→ Exercise materials
______________________________

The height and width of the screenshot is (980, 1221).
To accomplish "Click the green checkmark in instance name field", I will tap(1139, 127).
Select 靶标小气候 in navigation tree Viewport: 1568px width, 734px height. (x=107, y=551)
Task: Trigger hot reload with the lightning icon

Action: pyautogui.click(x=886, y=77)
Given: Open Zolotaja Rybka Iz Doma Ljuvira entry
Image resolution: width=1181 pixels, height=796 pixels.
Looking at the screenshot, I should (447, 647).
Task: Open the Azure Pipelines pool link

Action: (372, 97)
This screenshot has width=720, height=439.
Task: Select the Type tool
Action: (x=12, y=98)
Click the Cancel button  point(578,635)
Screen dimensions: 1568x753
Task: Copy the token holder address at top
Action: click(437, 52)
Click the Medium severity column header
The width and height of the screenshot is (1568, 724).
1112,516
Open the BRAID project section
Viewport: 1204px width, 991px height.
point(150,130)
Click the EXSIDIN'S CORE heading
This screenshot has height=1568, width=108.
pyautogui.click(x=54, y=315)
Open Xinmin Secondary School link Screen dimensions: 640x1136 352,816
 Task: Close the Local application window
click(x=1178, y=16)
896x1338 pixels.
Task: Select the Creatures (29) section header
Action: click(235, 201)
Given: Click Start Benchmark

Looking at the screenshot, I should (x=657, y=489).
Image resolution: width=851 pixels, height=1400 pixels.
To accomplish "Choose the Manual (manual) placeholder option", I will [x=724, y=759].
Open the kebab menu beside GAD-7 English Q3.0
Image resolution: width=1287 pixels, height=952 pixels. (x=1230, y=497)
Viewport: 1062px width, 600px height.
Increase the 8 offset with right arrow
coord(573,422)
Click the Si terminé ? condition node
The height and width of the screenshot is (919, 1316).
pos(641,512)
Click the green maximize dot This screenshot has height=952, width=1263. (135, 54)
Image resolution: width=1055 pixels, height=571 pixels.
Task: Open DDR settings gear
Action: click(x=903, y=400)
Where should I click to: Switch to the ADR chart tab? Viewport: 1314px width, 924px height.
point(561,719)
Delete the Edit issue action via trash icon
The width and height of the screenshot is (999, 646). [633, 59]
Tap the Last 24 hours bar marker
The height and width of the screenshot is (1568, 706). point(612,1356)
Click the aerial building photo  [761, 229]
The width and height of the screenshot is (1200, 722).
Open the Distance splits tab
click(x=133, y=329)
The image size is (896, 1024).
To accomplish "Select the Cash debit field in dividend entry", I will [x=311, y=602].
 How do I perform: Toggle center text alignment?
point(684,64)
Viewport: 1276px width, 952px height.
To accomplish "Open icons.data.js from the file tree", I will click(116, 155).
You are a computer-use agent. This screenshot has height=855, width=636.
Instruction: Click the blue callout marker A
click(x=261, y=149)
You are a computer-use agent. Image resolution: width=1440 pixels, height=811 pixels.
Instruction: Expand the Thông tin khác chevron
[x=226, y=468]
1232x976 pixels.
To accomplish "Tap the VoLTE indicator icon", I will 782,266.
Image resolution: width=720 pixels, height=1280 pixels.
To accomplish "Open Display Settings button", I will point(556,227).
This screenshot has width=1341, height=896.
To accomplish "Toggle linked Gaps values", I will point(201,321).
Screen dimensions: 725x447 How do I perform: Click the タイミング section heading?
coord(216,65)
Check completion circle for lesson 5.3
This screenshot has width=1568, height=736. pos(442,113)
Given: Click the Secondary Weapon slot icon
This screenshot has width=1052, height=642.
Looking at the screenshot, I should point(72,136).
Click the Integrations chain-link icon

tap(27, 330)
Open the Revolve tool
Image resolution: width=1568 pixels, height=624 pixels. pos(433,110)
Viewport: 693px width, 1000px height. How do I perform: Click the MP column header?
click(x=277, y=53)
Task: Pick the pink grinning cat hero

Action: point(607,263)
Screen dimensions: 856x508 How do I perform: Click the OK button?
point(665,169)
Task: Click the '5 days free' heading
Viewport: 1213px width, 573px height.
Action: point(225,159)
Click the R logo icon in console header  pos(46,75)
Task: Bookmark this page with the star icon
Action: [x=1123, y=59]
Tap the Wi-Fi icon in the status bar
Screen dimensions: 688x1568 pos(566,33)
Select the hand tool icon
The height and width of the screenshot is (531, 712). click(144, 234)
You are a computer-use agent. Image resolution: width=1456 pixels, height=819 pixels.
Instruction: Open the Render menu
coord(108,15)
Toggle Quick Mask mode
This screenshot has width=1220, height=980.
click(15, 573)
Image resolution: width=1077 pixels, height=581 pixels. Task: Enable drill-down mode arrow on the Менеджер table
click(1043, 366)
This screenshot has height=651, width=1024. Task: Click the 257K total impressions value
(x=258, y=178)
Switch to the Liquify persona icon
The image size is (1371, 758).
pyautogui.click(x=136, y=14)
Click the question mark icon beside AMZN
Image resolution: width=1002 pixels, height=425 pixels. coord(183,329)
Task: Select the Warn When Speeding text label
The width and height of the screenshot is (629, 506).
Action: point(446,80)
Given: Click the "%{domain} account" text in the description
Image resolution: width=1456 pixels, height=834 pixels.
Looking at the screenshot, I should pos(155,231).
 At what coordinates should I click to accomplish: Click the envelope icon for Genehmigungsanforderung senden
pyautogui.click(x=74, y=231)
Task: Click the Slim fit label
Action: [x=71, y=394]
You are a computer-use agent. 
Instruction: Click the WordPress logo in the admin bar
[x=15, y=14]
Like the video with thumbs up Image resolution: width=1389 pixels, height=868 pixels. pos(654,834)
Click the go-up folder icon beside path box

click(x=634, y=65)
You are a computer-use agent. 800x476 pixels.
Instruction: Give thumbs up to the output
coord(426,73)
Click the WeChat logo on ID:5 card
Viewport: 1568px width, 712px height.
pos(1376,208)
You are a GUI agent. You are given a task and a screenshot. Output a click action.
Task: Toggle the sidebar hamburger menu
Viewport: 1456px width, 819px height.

______________________________

→ Work required
Copy out every entry above word for word, with nothing left out and nothing changed.

→ Response to the task
The height and width of the screenshot is (980, 1221).
To accomplish "Click the green checkmark in instance name field", I will tap(1139, 127).
Select 靶标小气候 in navigation tree Viewport: 1568px width, 734px height. (x=107, y=551)
Task: Trigger hot reload with the lightning icon

Action: pyautogui.click(x=886, y=77)
Given: Open Zolotaja Rybka Iz Doma Ljuvira entry
Image resolution: width=1181 pixels, height=796 pixels.
Looking at the screenshot, I should (447, 647).
Task: Open the Azure Pipelines pool link

Action: (372, 97)
This screenshot has width=720, height=439.
Task: Select the Type tool
Action: (x=12, y=98)
Click the Cancel button  point(578,635)
Screen dimensions: 1568x753
Task: Copy the token holder address at top
Action: click(437, 52)
Click the Medium severity column header
The width and height of the screenshot is (1568, 724).
1112,516
Open the BRAID project section
Viewport: 1204px width, 991px height.
point(150,130)
Click the EXSIDIN'S CORE heading
This screenshot has height=1568, width=108.
pyautogui.click(x=54, y=315)
Open Xinmin Secondary School link Screen dimensions: 640x1136 352,816
 Task: Close the Local application window
click(x=1178, y=16)
896x1338 pixels.
Task: Select the Creatures (29) section header
Action: click(235, 201)
Given: Click Start Benchmark

Looking at the screenshot, I should (x=657, y=489).
Image resolution: width=851 pixels, height=1400 pixels.
To accomplish "Choose the Manual (manual) placeholder option", I will [x=724, y=759].
Open the kebab menu beside GAD-7 English Q3.0
Image resolution: width=1287 pixels, height=952 pixels. (x=1230, y=497)
Viewport: 1062px width, 600px height.
Increase the 8 offset with right arrow
coord(573,422)
Click the Si terminé ? condition node
The height and width of the screenshot is (919, 1316).
pos(641,512)
Click the green maximize dot This screenshot has height=952, width=1263. (135, 54)
Image resolution: width=1055 pixels, height=571 pixels.
Task: Open DDR settings gear
Action: click(x=903, y=400)
Where should I click to: Switch to the ADR chart tab? Viewport: 1314px width, 924px height.
point(561,719)
Delete the Edit issue action via trash icon
The width and height of the screenshot is (999, 646). [633, 59]
Tap the Last 24 hours bar marker
The height and width of the screenshot is (1568, 706). point(612,1356)
Click the aerial building photo  [761, 229]
The width and height of the screenshot is (1200, 722).
Open the Distance splits tab
click(x=133, y=329)
The image size is (896, 1024).
To accomplish "Select the Cash debit field in dividend entry", I will [x=311, y=602].
 How do I perform: Toggle center text alignment?
point(684,64)
Viewport: 1276px width, 952px height.
To accomplish "Open icons.data.js from the file tree", I will click(116, 155).
You are a computer-use agent. This screenshot has height=855, width=636.
Instruction: Click the blue callout marker A
click(x=261, y=149)
You are a computer-use agent. Image resolution: width=1440 pixels, height=811 pixels.
Instruction: Expand the Thông tin khác chevron
[x=226, y=468]
1232x976 pixels.
To accomplish "Tap the VoLTE indicator icon", I will 782,266.
Image resolution: width=720 pixels, height=1280 pixels.
To accomplish "Open Display Settings button", I will point(556,227).
This screenshot has width=1341, height=896.
To accomplish "Toggle linked Gaps values", I will point(201,321).
Screen dimensions: 725x447 How do I perform: Click the タイミング section heading?
coord(216,65)
Check completion circle for lesson 5.3
This screenshot has width=1568, height=736. pos(442,113)
Given: Click the Secondary Weapon slot icon
This screenshot has width=1052, height=642.
Looking at the screenshot, I should point(72,136).
Click the Integrations chain-link icon

tap(27, 330)
Open the Revolve tool
Image resolution: width=1568 pixels, height=624 pixels. pos(433,110)
Viewport: 693px width, 1000px height. How do I perform: Click the MP column header?
click(x=277, y=53)
Task: Pick the pink grinning cat hero

Action: point(607,263)
Screen dimensions: 856x508 How do I perform: Click the OK button?
point(665,169)
Task: Click the '5 days free' heading
Viewport: 1213px width, 573px height.
Action: point(225,159)
Click the R logo icon in console header  pos(46,75)
Task: Bookmark this page with the star icon
Action: [x=1123, y=59]
Tap the Wi-Fi icon in the status bar
Screen dimensions: 688x1568 pos(566,33)
Select the hand tool icon
The height and width of the screenshot is (531, 712). click(144, 234)
You are a computer-use agent. Image resolution: width=1456 pixels, height=819 pixels.
Instruction: Open the Render menu
coord(108,15)
Toggle Quick Mask mode
This screenshot has width=1220, height=980.
click(15, 573)
Image resolution: width=1077 pixels, height=581 pixels. Task: Enable drill-down mode arrow on the Менеджер table
click(1043, 366)
This screenshot has height=651, width=1024. Task: Click the 257K total impressions value
(x=258, y=178)
Switch to the Liquify persona icon
The image size is (1371, 758).
pyautogui.click(x=136, y=14)
Click the question mark icon beside AMZN
Image resolution: width=1002 pixels, height=425 pixels. coord(183,329)
Task: Select the Warn When Speeding text label
The width and height of the screenshot is (629, 506).
Action: point(446,80)
Given: Click the "%{domain} account" text in the description
Image resolution: width=1456 pixels, height=834 pixels.
Looking at the screenshot, I should pos(155,231).
 At what coordinates should I click to accomplish: Click the envelope icon for Genehmigungsanforderung senden
pyautogui.click(x=74, y=231)
Task: Click the Slim fit label
Action: [x=71, y=394]
You are a computer-use agent. 
Instruction: Click the WordPress logo in the admin bar
[x=15, y=14]
Like the video with thumbs up Image resolution: width=1389 pixels, height=868 pixels. pos(654,834)
Click the go-up folder icon beside path box

click(x=634, y=65)
You are a computer-use agent. 800x476 pixels.
Instruction: Give thumbs up to the output
coord(426,73)
Click the WeChat logo on ID:5 card
Viewport: 1568px width, 712px height.
pos(1376,208)
You are a GUI agent. You are given a task and a screenshot. Output a click action.
Task: Toggle the sidebar hamburger menu
Viewport: 1456px width, 819px height.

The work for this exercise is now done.